Projects · personal · 2024

Carbon-Aware Workload Scheduling Simulator

Discrete-event simulator evaluating four carbon-aware cloud scheduling policies on real GB grid data, producing a 60-run recommendation matrix.

Role: Sole Developer
Period: 1 Oct 2024 – 27 Apr 2026
Duration: 573 days
Status: Shipped
Category: personal

Gallery

Project page in progress — screenshots coming soon

Tech Stack

Python NumPy pytest YAML Abstract Base Classes

Overview

Cloud computing’s carbon footprint grows as demand for compute scales. The UK has committed to net-zero greenhouse-gas emissions by 2050 — a target that puts pressure on every energy-consuming sector, datacentres included. One practical mechanism for reducing cloud carbon emissions is carbon-aware temporal workload shifting: delaying batch jobs to run during lower-carbon-intensity periods on the electricity grid. Several scheduling policies for this approach exist in research literature, ranging from simple lowest-slot selection to threshold-based deferral and window-optimal search. The problem is that no systematic basis for choosing among them existed — a cloud engineer had no evidence-based starting point for picking the right policy given their workload composition, season, or grid context.

This project built a discrete-event simulation framework that ingests real GB carbon-intensity traces (NESO 5-minute resolution data) and HPC workload logs (RICC-2010-2 Parallel Workloads Archive), models four scheduling policies under a common interface, and produces a recommendation matrix mapping each (workload profile × seasonal carbon-trace window × policy) combination to the policy that achieves the lowest operational carbon emissions in simulation.

The work sits at the intersection of cloud systems and practical sustainability.
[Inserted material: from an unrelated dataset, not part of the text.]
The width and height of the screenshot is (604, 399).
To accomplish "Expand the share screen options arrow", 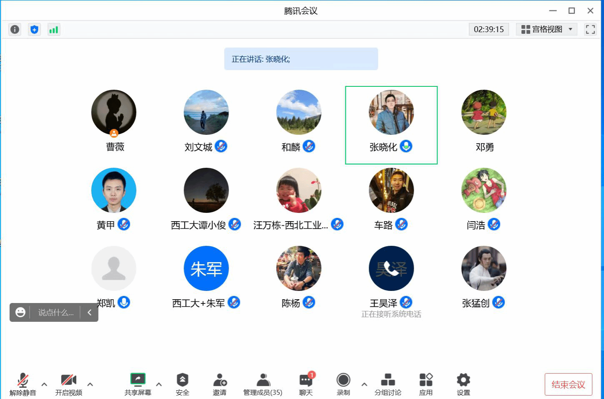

The research gap — the absence of a systematic multi-dimensional policy comparison — was identified by surveying the literature: GAIA’s three-way cost/carbon/performance treatment stood in contrast with the narrower per-policy analyses in other works. Building a simulator rather than an empirical study was motivated by the need for controlled, reproducible, variable comparisons — running a real HPC workload against five seasonal carbon traces and four policies simultaneously is not feasible without simulation.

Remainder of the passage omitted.